EXERCISE PROMPT
When you give the entries again, keep every word as it stands and drop the pictures.

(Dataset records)
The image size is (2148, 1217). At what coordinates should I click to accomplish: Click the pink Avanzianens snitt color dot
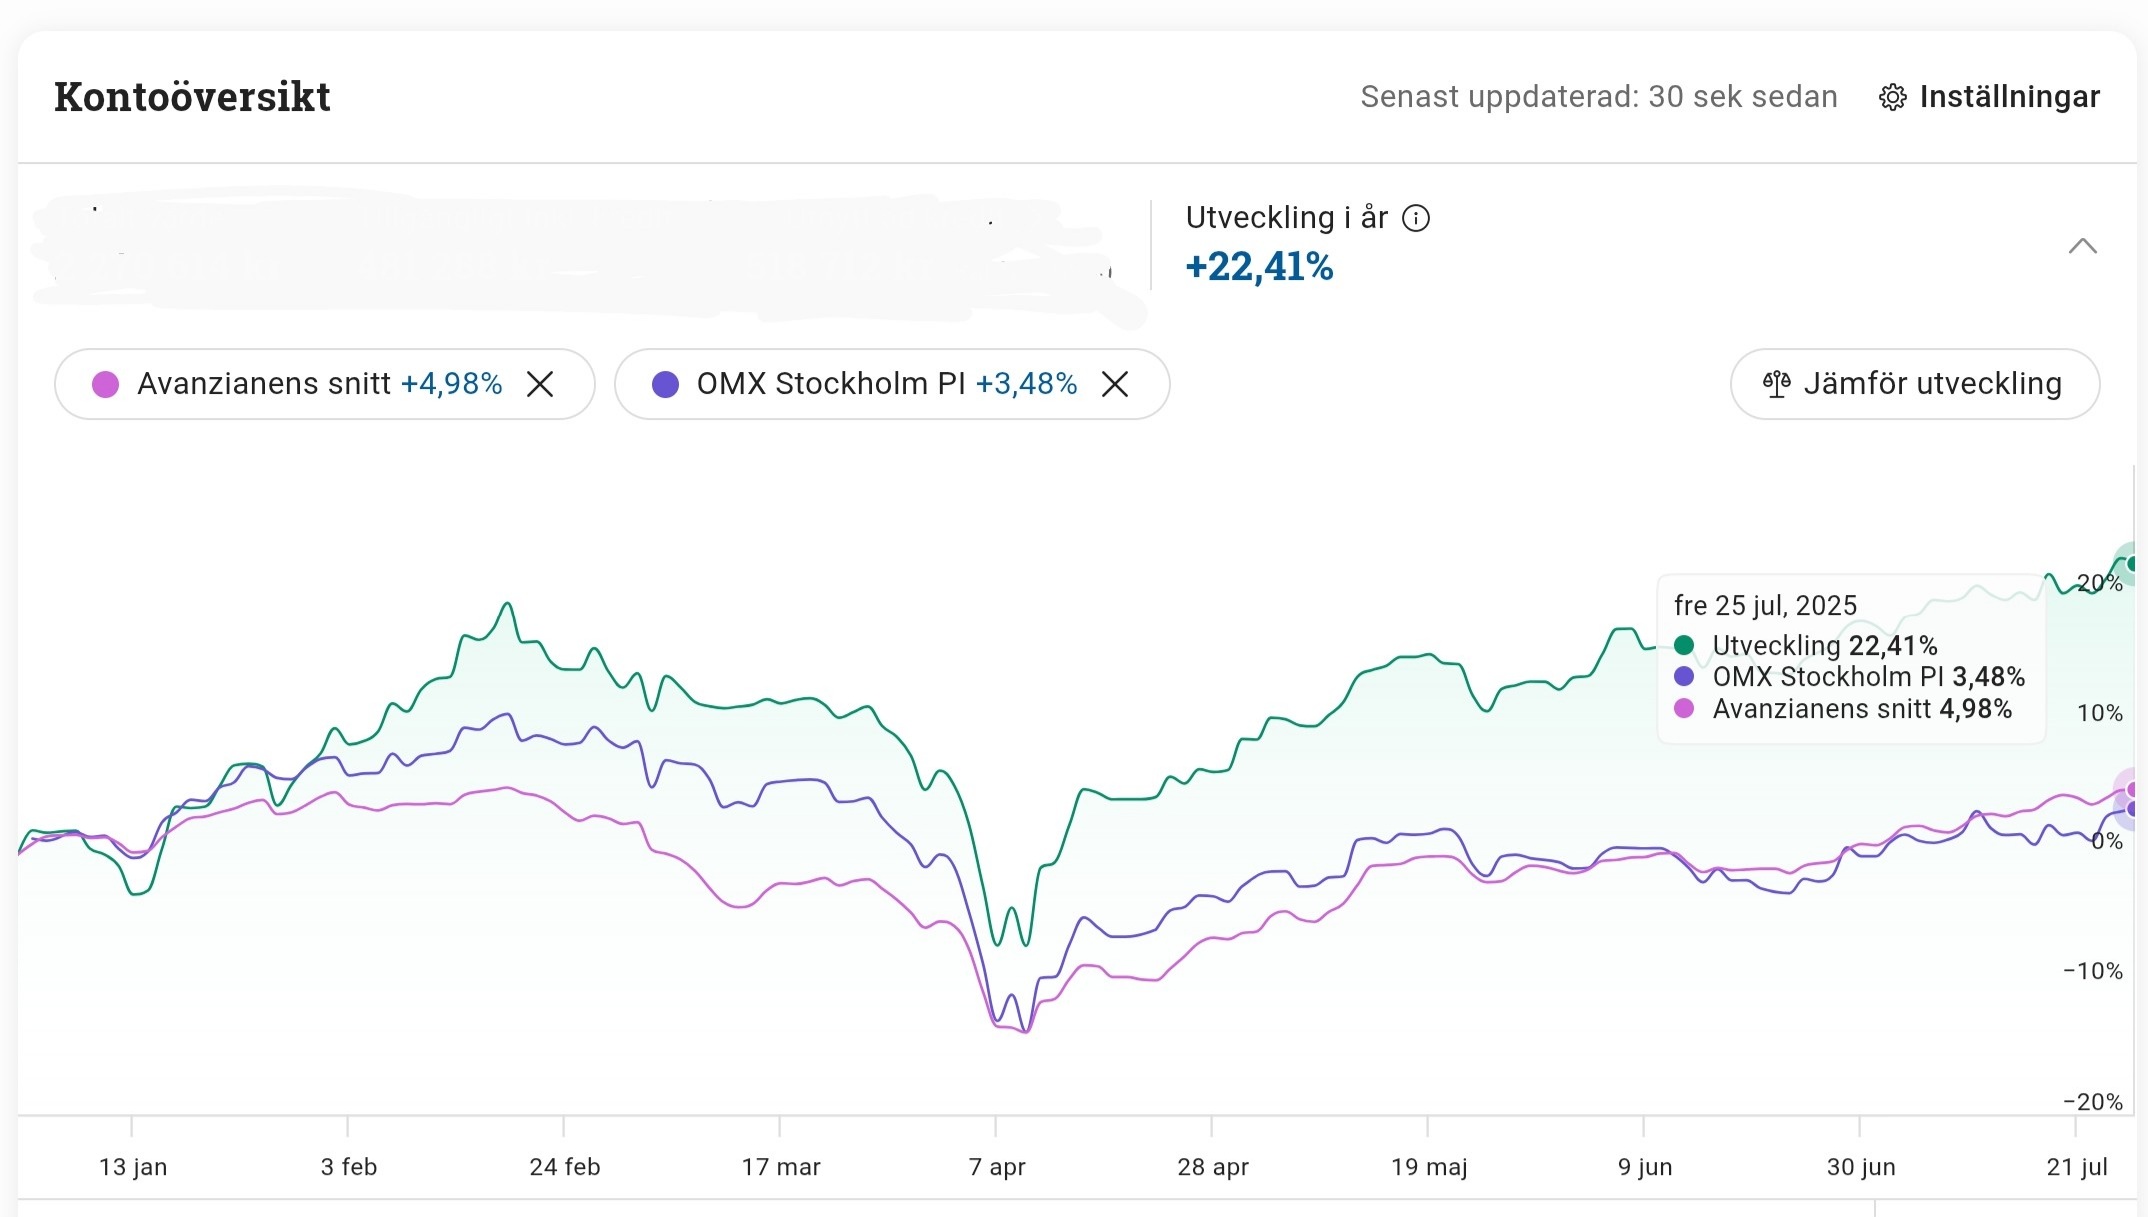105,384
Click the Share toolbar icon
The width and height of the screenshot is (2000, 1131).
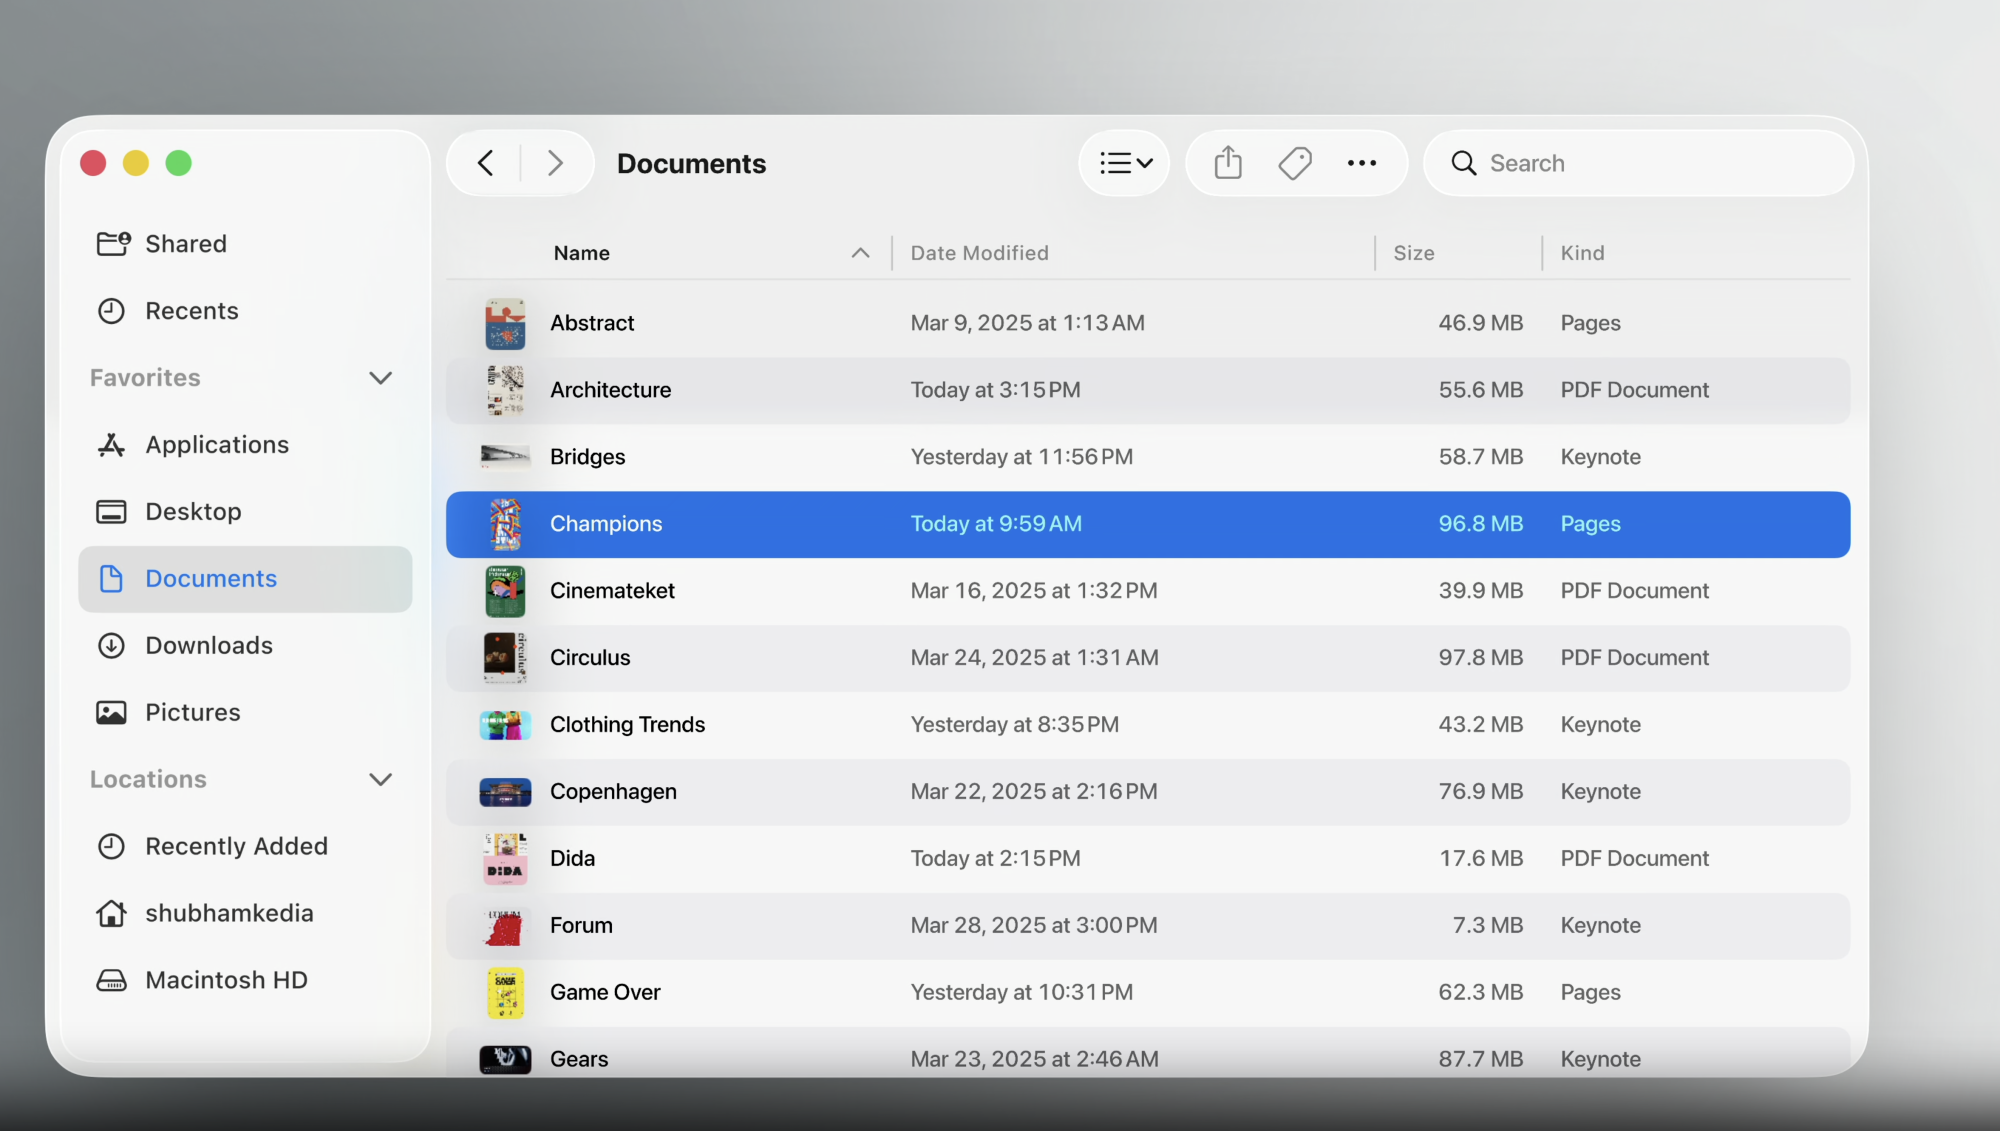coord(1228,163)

SOLVED EXERCISE
The image size is (2148, 1217). At what coordinates should I click to accomplish: Click the pink Avanzianens snitt color dot
105,384
Click the Share toolbar icon
The width and height of the screenshot is (2000, 1131).
coord(1228,163)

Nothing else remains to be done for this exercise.